Evaluation of adverse drug reactions to Shakuyaku-kanzo-to 
No patients experienced adverse drug reactions except one patient who had dizziness: an 80-year-old man 
with a history of cerebral infarction experienced dizziness during treatment. The administration of 
Shakuyaku-kanzo-to was stopped and the symptom disappeared. Furthermore, regular blood tests showed no 
abnormal findings in any patient. One patient reported that postherpetic neuralgia (PHN), in addition to the 
painful muscle cramps, was alleviated. 
DISCUSSION
Painful muscle cramps often occur in the gastrocnemius muscle. Its pathogenic mechanism was suggested to 
be a disorder of secondary neurons, but details of the mechanism are not clear at present (1). Underlying diseases 
that cause painful muscle cramps include diabetes, liver cirrhosis, chronic renal failure (hemodialysis), 
electrolyte abnormalities, and spondylosis deformans (lumbar spondylosis) (11). In our pain clinic, many 
outpatients suffer from low back and leg pain associated with lumbar spinal stenosis. They are generally treated 
by a nerve block that is mainly an epidural block. However, careful evaluation has shown that in many cases 
these symptoms occur together with painful muscle cramps. Treatments for painful muscle cramps include 
physical therapy such as stretching exercises, thermotherapy, traction therapy, and use of medications such as 
anticonvulsants, muscle relaxants, and vitamin B12 (2, 3, 10). Eperisone hydrochloride is one of the widely used 
muscle relaxants for muscle cramps. And Shakuyaku-kanzo-to is a Kampo medicine that is effective for crampy 
pain in the gastrointestinal smooth muscle and in skeletal muscle. It also reportedly has high therapeutic 
effectiveness for muscle cramps in patients undergoing dialysis, patients with diabetes or liver cirrhosis, and 
patients with dysmenorrhea (6, 7, 16).
Shakuyaku-kanzo-to consists of a combination of P. lactiflora and Glycyrrhiza. Paeoniflorin, which is a 
major active ingredient of P. lactiflora, has sedative, antispastic, and analgesic effects and causes peripheral 
artery vasodilation. Glycyrrhizin, which is a major active ingredient of Glycyrrhiza, has sedative, analgesic, and 
anti-inflammatory effects (4, 15). In the drug information for Shakuyaku-kanzo-to extract, the prescribed dose is 
generally 7.5 g/day (given in divided doses twice or three times daily) for sudden muscle cramps in adult patients 
(13). In this study, we first prescribed 7.5 g/day of Shakuyaku-kanzo-to extract for 16 patients with lumbar 
spinal stenosis accompanied by painful muscle cramps. After 2 weeks, the frequency of painful muscle cramps 
decreased by more than 50% in about 87% of the 16 patients. The period required for the maximum therapeutic 
effect was less than 3 days in most patients, as well as in previous reports (7), whereas some patients required 
1-2 weeks to achieve the maximum therapeutic effect. The reason for this longer time requirement may be a 
change in the intestinal bacterial flora caused by several days of administration of Shakuyaku-kanzo-to, which 
may have affected the metabolism of paeoniflorin (12).
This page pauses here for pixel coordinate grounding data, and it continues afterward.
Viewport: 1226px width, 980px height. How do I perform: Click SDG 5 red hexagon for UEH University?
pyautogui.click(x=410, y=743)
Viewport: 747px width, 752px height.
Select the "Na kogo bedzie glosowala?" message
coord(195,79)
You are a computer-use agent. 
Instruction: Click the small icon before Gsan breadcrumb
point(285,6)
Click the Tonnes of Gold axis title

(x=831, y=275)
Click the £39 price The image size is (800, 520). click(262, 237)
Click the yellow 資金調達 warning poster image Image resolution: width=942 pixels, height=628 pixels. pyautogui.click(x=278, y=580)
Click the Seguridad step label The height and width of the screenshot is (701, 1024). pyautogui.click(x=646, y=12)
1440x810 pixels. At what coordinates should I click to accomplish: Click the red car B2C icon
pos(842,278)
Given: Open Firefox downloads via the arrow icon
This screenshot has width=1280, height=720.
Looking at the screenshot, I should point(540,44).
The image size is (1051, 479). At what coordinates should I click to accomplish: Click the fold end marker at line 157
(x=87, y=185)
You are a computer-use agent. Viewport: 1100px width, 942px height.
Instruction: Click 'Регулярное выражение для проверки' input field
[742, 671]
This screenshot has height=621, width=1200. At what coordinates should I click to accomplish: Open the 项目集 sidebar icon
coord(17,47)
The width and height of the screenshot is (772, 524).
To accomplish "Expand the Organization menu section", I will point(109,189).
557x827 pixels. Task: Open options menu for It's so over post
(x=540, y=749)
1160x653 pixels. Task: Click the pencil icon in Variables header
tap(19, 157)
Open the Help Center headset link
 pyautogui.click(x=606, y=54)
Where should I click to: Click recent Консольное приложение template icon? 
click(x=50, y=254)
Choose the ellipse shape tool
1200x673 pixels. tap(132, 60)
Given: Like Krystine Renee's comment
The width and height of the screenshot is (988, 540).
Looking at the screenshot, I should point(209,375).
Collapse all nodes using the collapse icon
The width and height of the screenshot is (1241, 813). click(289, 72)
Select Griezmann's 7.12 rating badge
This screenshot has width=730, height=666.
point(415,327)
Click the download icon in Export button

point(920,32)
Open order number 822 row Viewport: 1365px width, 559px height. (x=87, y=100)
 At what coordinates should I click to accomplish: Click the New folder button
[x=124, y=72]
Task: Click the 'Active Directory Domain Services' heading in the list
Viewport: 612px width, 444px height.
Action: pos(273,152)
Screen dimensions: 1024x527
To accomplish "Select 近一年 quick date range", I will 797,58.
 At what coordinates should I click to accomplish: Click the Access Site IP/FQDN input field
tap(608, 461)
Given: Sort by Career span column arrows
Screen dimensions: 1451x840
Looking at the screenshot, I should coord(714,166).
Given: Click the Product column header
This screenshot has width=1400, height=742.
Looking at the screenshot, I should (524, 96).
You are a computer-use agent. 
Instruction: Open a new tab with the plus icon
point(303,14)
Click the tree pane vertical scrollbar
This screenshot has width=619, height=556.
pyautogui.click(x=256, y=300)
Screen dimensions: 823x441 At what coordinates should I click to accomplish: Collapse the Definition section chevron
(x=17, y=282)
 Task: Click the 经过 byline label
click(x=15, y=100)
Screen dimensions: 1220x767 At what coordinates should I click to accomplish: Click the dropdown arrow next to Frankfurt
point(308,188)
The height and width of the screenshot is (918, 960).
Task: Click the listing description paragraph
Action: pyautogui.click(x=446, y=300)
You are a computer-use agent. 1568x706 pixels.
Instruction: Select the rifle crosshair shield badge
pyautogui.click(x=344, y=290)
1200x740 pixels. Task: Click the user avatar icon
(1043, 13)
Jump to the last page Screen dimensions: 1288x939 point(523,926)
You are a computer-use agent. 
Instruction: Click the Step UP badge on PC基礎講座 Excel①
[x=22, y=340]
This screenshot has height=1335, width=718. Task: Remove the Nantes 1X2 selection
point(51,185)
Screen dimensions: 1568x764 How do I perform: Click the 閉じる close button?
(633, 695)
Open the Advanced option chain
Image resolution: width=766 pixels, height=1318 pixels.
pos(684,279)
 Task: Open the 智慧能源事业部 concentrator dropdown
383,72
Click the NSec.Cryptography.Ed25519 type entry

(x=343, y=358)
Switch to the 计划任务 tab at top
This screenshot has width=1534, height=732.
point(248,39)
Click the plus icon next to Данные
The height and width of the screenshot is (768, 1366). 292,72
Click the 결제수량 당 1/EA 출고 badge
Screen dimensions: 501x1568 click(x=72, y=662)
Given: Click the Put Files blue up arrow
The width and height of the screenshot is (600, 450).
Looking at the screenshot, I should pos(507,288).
Adverse reactions to Shakuyaku-kanzo-to can include hypokalemia and pseudoaldosteronism, which should 
be of special concern. Such adverse reactions are caused by glycyrrhizin, which is found in Glycyrrhiza, a 
component of Shakuyaku-kanzo-to. A glycyrrhizin metabolite, glycyrrhizic acid, inhibits the activity of 
11

-hydroxysteroid dehydrogenase, which in turn inhibits the transformation of cortisol to cortisone and thereby 
results in a high blood level of cortisol (8). Shakuyaku-kanzo-to has reportedly caused serious arrhythmia, 
cardiac failure, and hypokalemic rhabdomyolysis (9), and it should thus be administered with great care. 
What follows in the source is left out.